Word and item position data
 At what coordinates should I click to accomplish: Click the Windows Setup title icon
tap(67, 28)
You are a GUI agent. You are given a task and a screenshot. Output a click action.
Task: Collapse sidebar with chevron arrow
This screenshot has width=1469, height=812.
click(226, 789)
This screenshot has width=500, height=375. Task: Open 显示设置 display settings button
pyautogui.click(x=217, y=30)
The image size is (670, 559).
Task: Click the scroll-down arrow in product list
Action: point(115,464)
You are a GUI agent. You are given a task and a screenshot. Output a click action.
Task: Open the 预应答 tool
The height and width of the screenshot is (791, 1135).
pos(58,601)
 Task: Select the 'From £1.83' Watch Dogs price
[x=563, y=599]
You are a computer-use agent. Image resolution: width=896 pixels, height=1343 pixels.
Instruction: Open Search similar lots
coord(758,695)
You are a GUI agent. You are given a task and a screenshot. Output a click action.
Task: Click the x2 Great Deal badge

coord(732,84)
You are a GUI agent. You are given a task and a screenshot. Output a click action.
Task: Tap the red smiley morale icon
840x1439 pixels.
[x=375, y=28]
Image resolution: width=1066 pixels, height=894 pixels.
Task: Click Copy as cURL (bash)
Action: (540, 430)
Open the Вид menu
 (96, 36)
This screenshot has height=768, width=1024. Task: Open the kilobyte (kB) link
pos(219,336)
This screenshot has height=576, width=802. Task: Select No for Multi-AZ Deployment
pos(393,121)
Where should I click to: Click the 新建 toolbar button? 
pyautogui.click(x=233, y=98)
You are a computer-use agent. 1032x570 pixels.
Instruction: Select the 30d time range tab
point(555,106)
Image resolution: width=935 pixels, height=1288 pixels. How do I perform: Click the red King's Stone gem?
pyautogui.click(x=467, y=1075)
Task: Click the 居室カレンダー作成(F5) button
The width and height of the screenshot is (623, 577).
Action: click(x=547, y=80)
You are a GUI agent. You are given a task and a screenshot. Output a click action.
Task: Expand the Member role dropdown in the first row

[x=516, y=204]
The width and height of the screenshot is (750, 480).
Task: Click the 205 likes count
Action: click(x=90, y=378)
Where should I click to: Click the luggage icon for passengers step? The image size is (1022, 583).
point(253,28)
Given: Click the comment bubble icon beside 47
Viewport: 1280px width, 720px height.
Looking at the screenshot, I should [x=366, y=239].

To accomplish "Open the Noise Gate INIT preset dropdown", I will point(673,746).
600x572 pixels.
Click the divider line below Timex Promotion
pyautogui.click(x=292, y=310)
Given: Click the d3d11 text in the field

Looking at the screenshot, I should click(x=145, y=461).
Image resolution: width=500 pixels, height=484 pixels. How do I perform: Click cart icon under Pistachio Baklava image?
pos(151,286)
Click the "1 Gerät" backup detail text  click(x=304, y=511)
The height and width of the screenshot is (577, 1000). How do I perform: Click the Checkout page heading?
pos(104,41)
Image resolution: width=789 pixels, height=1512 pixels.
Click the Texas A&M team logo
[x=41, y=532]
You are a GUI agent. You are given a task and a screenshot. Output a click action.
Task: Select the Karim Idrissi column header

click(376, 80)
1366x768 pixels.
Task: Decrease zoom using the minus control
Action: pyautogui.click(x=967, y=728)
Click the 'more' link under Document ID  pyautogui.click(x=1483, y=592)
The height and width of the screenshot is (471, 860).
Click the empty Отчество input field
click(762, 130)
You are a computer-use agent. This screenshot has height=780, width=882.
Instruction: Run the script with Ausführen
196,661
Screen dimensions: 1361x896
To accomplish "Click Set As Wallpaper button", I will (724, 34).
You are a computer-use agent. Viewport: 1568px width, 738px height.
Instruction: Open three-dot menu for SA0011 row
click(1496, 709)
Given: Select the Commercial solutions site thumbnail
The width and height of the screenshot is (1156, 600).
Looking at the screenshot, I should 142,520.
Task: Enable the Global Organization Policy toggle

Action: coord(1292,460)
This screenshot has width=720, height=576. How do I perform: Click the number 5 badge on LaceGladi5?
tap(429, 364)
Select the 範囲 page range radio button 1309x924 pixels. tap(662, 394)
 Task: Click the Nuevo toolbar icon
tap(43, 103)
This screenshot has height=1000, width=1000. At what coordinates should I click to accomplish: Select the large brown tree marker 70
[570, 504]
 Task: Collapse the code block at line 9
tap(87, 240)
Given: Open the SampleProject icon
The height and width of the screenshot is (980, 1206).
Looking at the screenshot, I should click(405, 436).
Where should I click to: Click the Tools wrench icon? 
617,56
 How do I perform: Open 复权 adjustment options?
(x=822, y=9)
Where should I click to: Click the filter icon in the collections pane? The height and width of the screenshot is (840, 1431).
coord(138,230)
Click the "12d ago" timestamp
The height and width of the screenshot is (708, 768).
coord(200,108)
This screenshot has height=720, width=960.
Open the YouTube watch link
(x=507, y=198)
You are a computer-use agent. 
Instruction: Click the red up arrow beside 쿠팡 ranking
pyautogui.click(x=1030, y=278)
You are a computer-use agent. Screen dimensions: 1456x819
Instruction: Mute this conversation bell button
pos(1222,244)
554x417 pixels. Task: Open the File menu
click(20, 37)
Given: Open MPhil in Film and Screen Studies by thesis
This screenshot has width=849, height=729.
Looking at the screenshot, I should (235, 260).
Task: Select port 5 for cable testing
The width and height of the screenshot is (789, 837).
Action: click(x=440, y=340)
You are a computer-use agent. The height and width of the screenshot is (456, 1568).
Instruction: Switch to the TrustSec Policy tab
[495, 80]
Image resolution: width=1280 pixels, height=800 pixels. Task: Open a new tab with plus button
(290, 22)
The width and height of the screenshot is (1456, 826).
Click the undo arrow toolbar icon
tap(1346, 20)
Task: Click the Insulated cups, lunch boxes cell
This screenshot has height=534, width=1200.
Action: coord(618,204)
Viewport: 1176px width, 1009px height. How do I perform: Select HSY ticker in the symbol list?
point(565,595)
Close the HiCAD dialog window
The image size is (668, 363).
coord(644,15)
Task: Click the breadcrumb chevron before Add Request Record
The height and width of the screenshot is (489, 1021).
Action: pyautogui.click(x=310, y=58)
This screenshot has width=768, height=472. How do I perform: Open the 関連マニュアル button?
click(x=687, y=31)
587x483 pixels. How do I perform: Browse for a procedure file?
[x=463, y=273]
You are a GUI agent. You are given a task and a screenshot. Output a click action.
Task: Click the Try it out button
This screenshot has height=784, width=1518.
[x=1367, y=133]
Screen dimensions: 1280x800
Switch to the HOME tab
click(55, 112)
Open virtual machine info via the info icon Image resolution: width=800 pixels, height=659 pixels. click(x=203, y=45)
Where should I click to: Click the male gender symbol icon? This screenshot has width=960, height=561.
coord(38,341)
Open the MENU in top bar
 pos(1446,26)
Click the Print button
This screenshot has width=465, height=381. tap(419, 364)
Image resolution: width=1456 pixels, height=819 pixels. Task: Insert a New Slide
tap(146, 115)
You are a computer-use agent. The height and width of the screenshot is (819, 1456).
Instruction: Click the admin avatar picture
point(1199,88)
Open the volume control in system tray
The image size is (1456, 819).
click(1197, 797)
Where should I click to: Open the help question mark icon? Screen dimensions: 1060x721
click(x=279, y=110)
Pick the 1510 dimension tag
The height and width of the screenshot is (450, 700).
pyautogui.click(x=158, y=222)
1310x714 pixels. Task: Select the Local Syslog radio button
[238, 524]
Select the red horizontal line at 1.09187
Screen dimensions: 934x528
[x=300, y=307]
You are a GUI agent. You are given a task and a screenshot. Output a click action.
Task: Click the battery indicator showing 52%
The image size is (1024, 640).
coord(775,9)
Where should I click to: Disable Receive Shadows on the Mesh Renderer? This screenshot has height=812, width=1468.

The task:
Reproduce only the lines starting with the line with "Click the Print button" and going on through the line with "click(1197, 797)", substituting "Export" for "Print" and leaving everything else unchanged.

Response:
Click the Export button
This screenshot has width=465, height=381. tap(419, 364)
Image resolution: width=1456 pixels, height=819 pixels. Task: Insert a New Slide
tap(146, 115)
You are a computer-use agent. The height and width of the screenshot is (819, 1456).
Instruction: Click the admin avatar picture
point(1199,88)
Open the volume control in system tray
The image size is (1456, 819).
click(1197, 797)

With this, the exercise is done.